A logistic regression classifier is employed, with L2 regularization for feature ranking and L1 regularization for feature pruning (Stable Features variant). Training data consists of 40,000 samples from the VoxPopuli training set (10,000 per language across 4 languages). Hallucination labels are automatically generated using a WER + SHS > 0.7 threshold, calibrated against a manually annotated subset.

Key Experimental Results

Main Results (Voxtral-3B, VoxPopuli In-Domain)

Method F1 PR-AUC PRR@10%
Mean Entropy (baseline) 0.42 0.44 0.43
Perplexity (baseline) 0.40 0.41 0.40
AudioRatio Only (LR) 0.64 0.67 0.56
Combined (LR) 0.64 0.69 0.56

Qwen-2-Audio Results

Dataset Method F1 PR-AUC
VoxPopuli Mean Entropy 0.50 0.49
VoxPopuli AudioRatio (LR) 0.56 0.56
VoxPopuli Combined (LR) 0.55 0.58
CALLHOME Mean Entropy 0.58 0.67
CALLHOME Combined (LR) 0.41 0.61

Ablation Study

Configuration Key Metric Notes
All features (4096) PR-AUC 0.58 Too many features may cause overfitting
AudioRatio Only (1024) PR-AUC 0.56 Single metric approaches optimal performance
Top 75 (300 features) PR-AUC 0.58 A small number of heads suffices for optimal in-domain performance
Stable Features Better out-of-domain generalization ~100 attention heads yield the best results

Key Findings

  • Attention features significantly outperform uncertainty estimation baselines on in-domain data, achieving a +0.23 PR-AUC improvement on Voxtral-3B.
  • Approximately 100 attention heads suffice for strong detection performance and generalize better out-of-domain than using all heads.
  • The effectiveness is model-dependent: improvements are more pronounced on Voxtral-3B than on Qwen-2-Audio.
  • Out-of-domain generalization (CALLHOME noisy data) remains the primary challenge; feature selection helps mitigate this.
  • Hallucination rates are low on clean data (VoxPopuli: 1–6%) but reach up to 20% on noisy data (CALLHOME).

Highlights & Insights

  • This work is the first to extend attention-based hallucination detection from text LLMs to speech LLMs, introducing audio-specific metrics.
  • The lightweight approach (logistic regression) supports real-time deployment at inference time and can be applied to online filtering or offline analysis.
  • Visualizations clearly demonstrate pathological attention patterns during hallucination: diagonal structure degradation and attention regression to the audio onset.
  • Feature selection is found not only to reduce computational cost but also to improve out-of-domain generalization.

Limitations & Future Work

  • Performance is highly model- and task-dependent, requiring task-specific training.
  • Out-of-domain generalization remains the primary bottleneck, particularly from clean to noisy data.
  • Hallucination labels rely on automatic thresholding (WER + SHS > 0.7), which may introduce label noise.
  • Future directions include combining with uncertainty estimation, exploring additional SpeechLLM architectures, and end-to-end training.
  • vs.

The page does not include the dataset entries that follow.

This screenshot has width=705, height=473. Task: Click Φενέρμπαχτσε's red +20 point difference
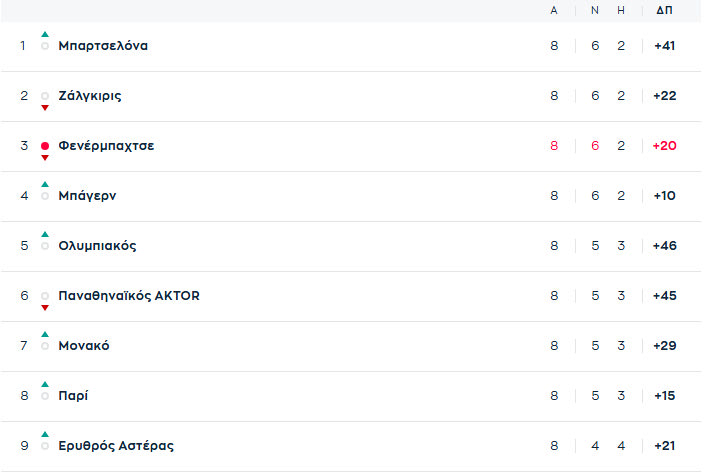point(664,146)
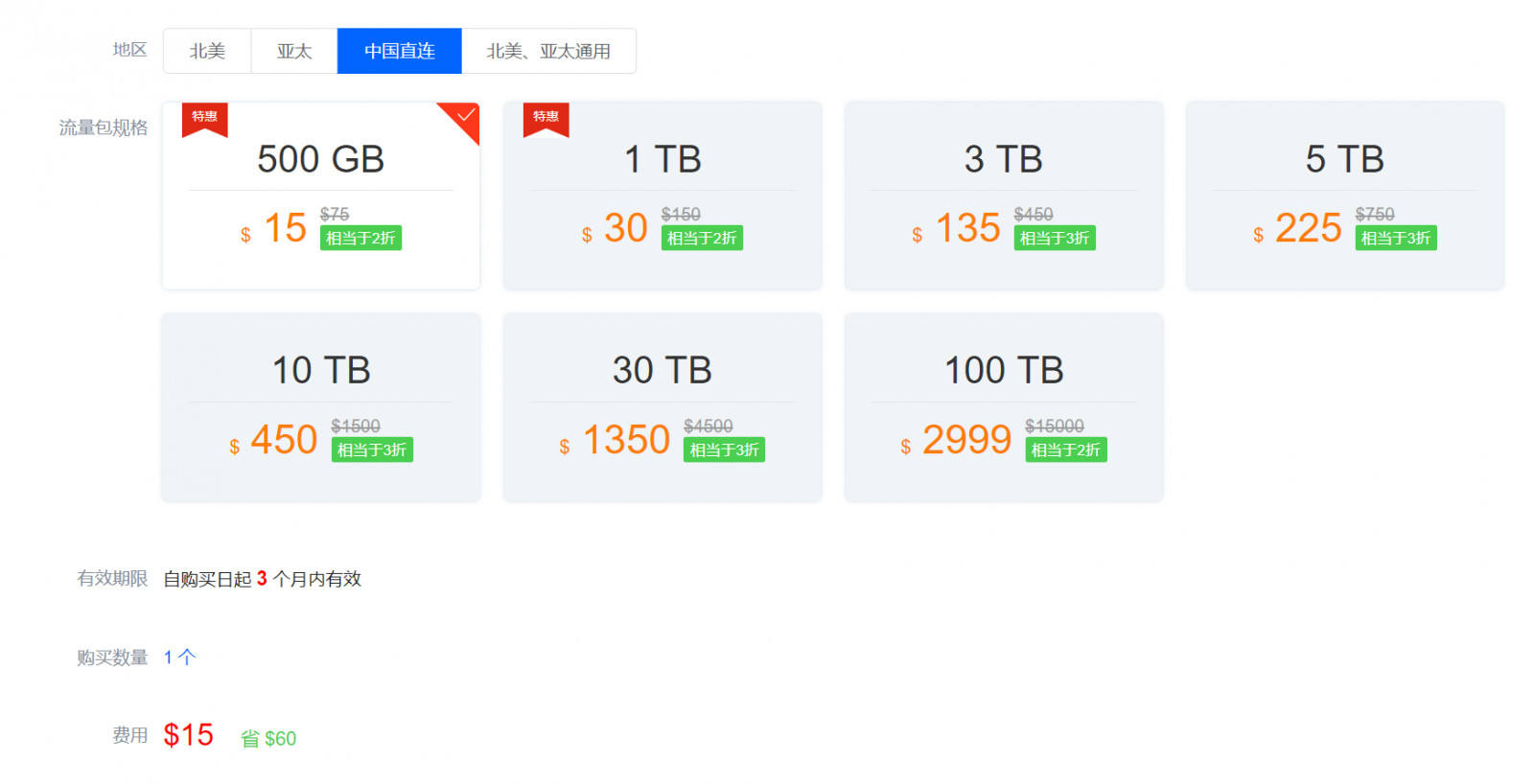Click the 相当于2折 tag on 1 TB
1534x784 pixels.
click(x=702, y=239)

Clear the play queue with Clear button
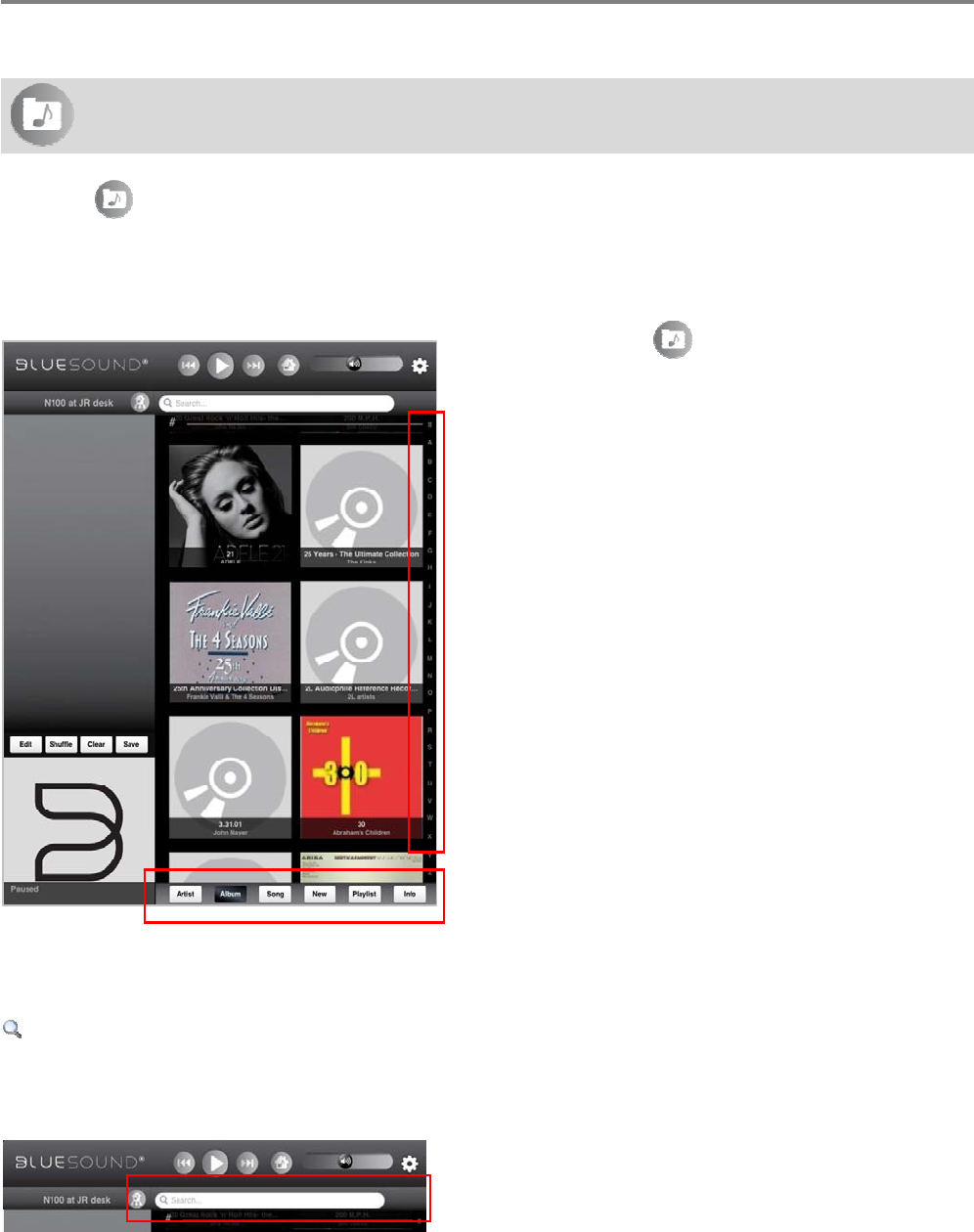(x=96, y=744)
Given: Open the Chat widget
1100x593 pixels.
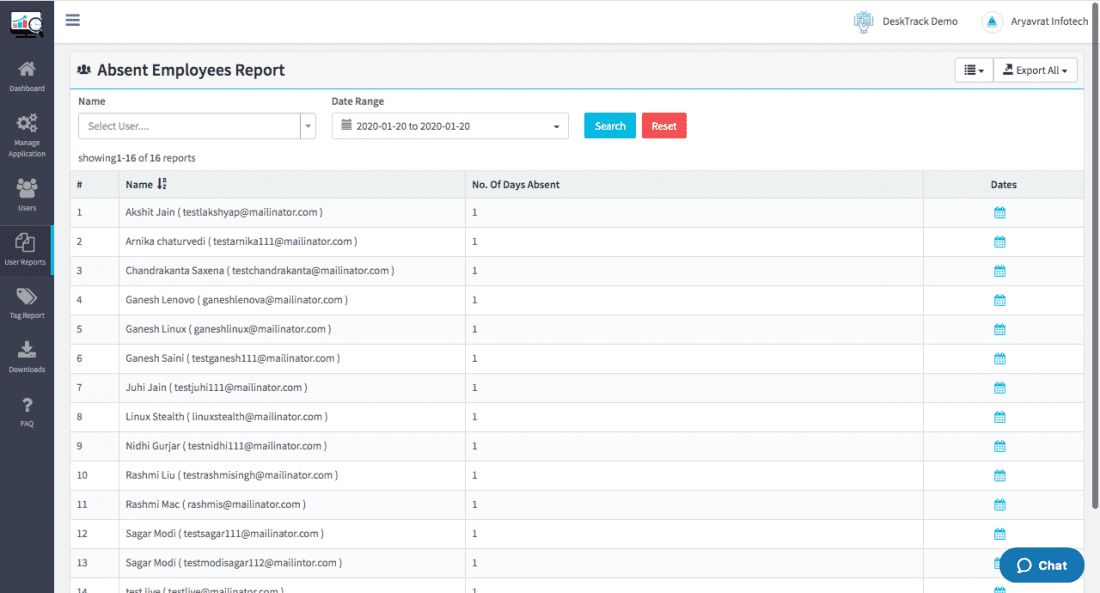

Lookback-Lens: Lookback-Lens computes the input/output attention ratio for text LLMs; this work adapts it to the audio modality by computing the attention ratio exclusively over audio tokens.
  • vs. SHALLOW: SHALLOW is a reference-based hallucination detection benchmark; this work proposes reference-free inference-time detection.
  • vs. Uncertainty Estimation: Uncertainty-based methods (Mean Entropy, Perplexity) provide general signals, whereas the proposed attention features specifically capture audio–text alignment failures.

Rating

  • Novelty: ⭐⭐⭐ Adapts existing text hallucination detection ideas to the speech modality; the primary contribution lies in metric design.
  • Experimental Thoroughness: ⭐⭐⭐⭐ Evaluation covers two models, two tasks, and multiple datasets with detailed ablations.
  • Writing Quality: ⭐⭐⭐⭐ The methodology is clearly presented, visualizations are intuitive, and the experimental design is sound.
  • Value: ⭐⭐⭐ Practically useful but with a relatively narrow scope due to dependence on specific models and tasks.